╭─ EXCERPT PROVIDED

Republic v Business Premises Rent Tribunal & Attorney General Ex-Parte Albert Kigera Karume,John Mwangi Karuri [2013] KEHC 5777 (KLR) | Judicial Review | Esheria

Republic v Business Premises Rent Tribunal & Attorney General Ex-Parte Albert Kigera Karume,John Mwangi Karuri [2013] KEHC 5777 (KLR)

Full Case Text

REPUBLIC OF KENYA

IN THE HIGH COURT OF KENYA AT NAIROBI

JR MISC   APPLICATION  NO. 435 OF 2012

IN THE MATTER OF AN APPLICATION FOR JUDICIAL REVIEW ORDERS OF CERTIORARI

AND

IN THE MATTER OF LAW REFORM ACT

(CHAPTER 26 LAWS OF KENYA)

AND

IN THE MATTER OF THE BUSINESS PREMISES RENT TRIBUNAL ACT

(CHAPTER 301 OF LAWS OF KENYA)

REPUBLIC............................................................................APPLICANT

VERSUS

BUSINESS PREMISES RENT TRIBUNAL............1ST RESPONDENT

ATTORNEY GENERAL...........................................2ND RESPONDENT

AND

JOHN MWANGI KARURI...................................INTERESTED PARTY

EX PARTE

ALBERT KIGERA KARUME

JUDGEMENT

INTRODUCTION

This Judgement is the subject of the Notice of Motion dated 8th January 2012  October 2012 by which the ex parte applicant herein, Albert Kigera Karume seeks the following orders:

That an order of Certiorari does issue to quash the injunctive orders of the 1st respondent issued on the 17th of October 2012.

╰─

_OBJECTIVE:_
Answer these about the judgment:
1. Who is named as the interested party?
2. Under which chapter of the Laws of Kenya is the Business Premises Rent Tribunal Act cited?
3. On what date were the injunctive orders that the applicant wants quashed issued?
The listing below comes from a different source than the judgment.

╭─ MATERIAL SHOWN

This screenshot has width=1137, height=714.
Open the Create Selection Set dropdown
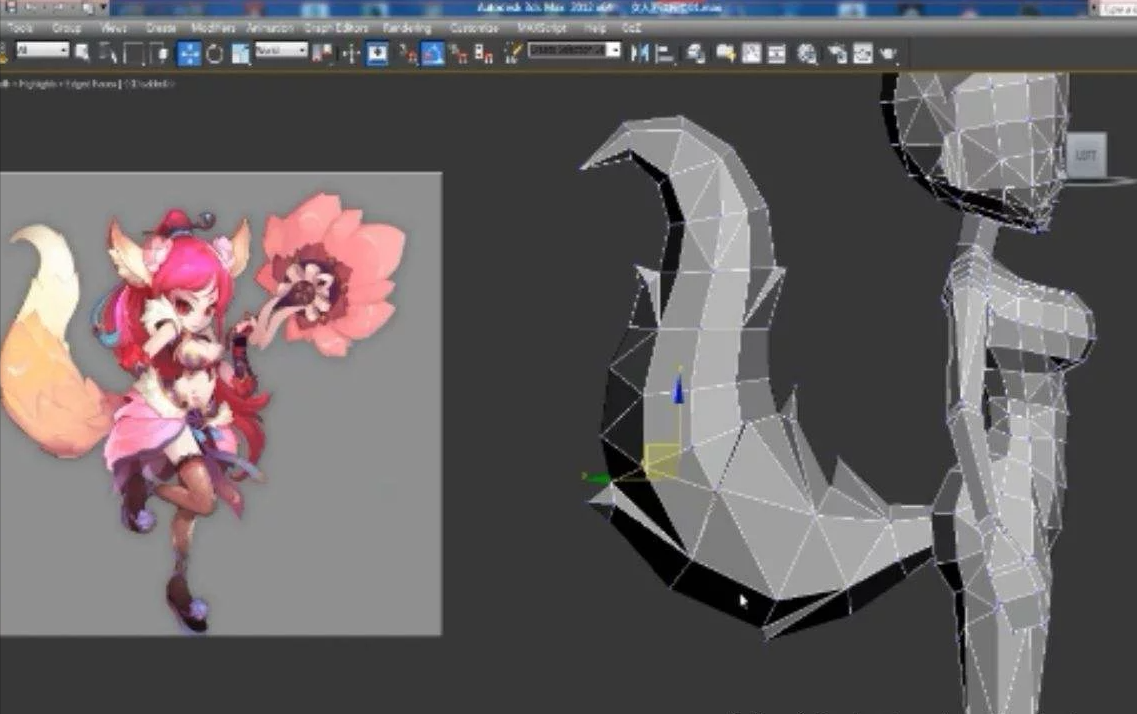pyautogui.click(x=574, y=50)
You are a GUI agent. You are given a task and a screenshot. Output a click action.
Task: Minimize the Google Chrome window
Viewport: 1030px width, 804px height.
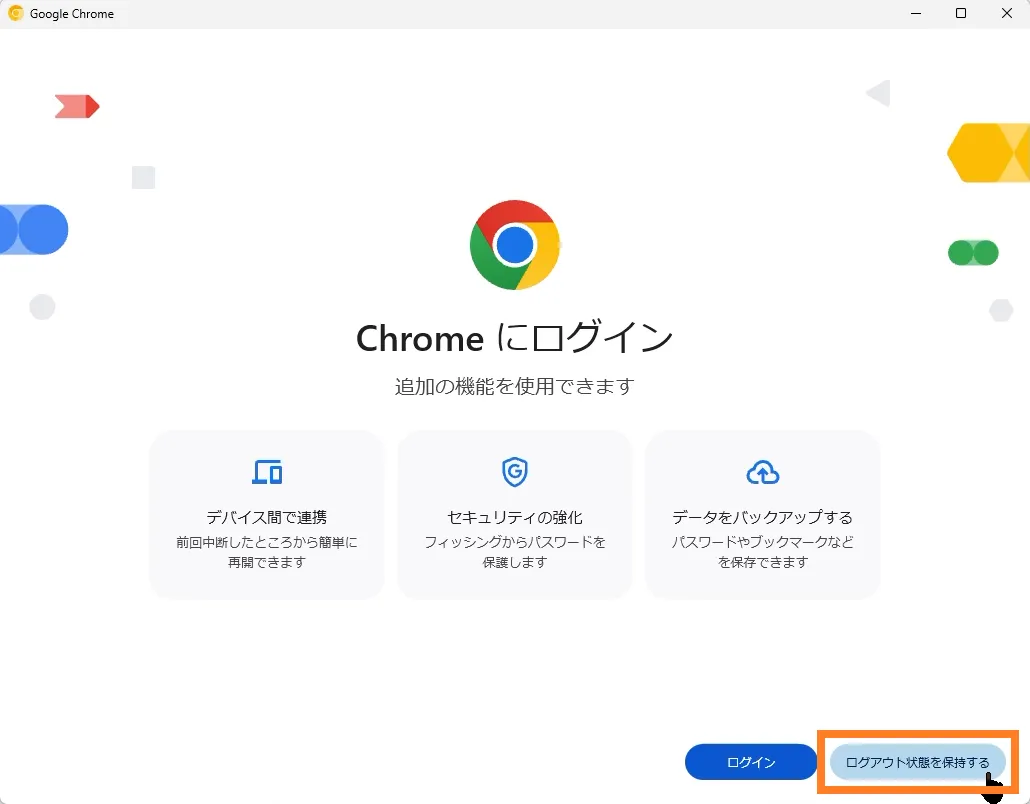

╰─
╭─ MATERIAL SHOWN

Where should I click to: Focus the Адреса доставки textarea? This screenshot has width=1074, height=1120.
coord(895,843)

╰─
╭─ MATERIAL SHOWN

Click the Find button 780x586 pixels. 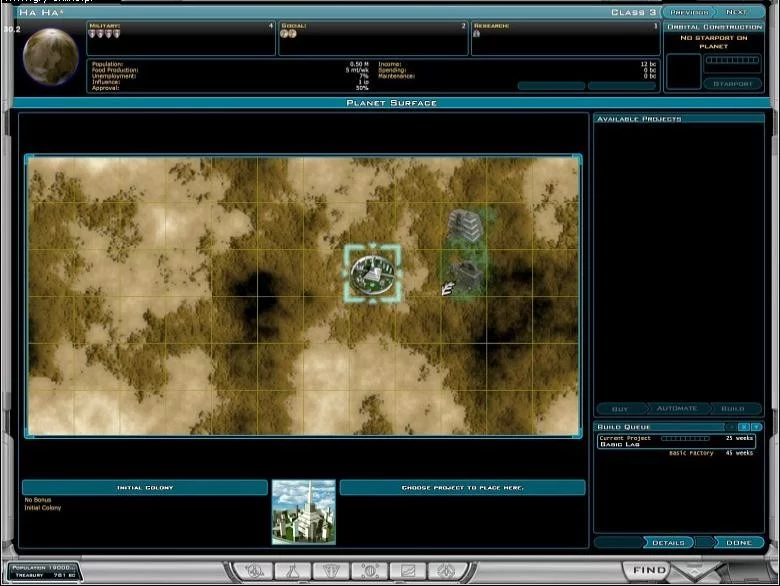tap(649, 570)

╰─

_FINISHED EXERCISE:_
1. John Mwangi Karuri
2. Chapter 301
3. The 17th of October 2012